** Opening Input block **

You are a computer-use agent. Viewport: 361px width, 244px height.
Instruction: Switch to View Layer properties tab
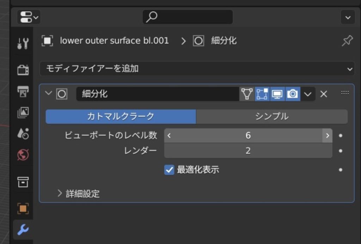23,113
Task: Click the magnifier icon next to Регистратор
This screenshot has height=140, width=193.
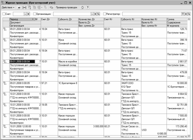Action: (189, 14)
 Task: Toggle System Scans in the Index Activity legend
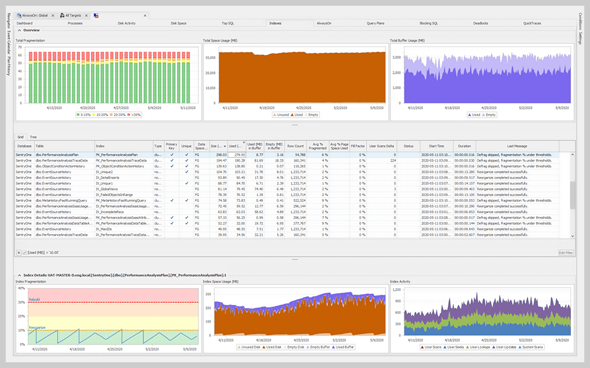coord(520,347)
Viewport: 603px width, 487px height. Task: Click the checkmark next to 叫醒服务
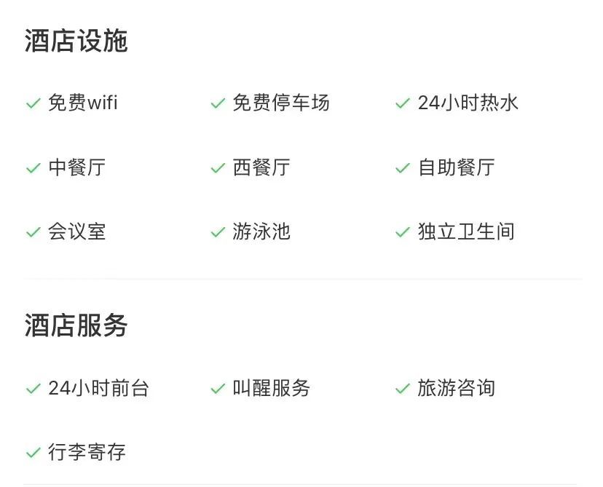[x=218, y=389]
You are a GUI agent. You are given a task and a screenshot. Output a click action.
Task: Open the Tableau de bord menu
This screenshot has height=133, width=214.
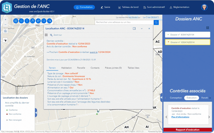pos(128,7)
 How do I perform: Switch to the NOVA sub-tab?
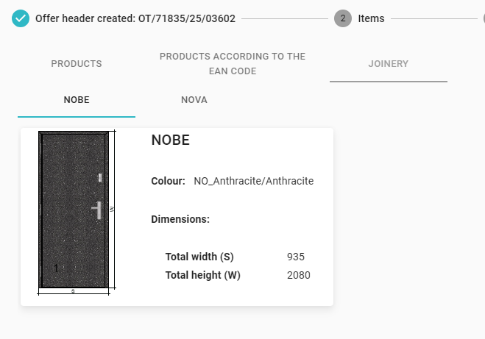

** Closing Input block **

Could you state the number of lines above in which the word "agent" appears? Give that number by itself.

2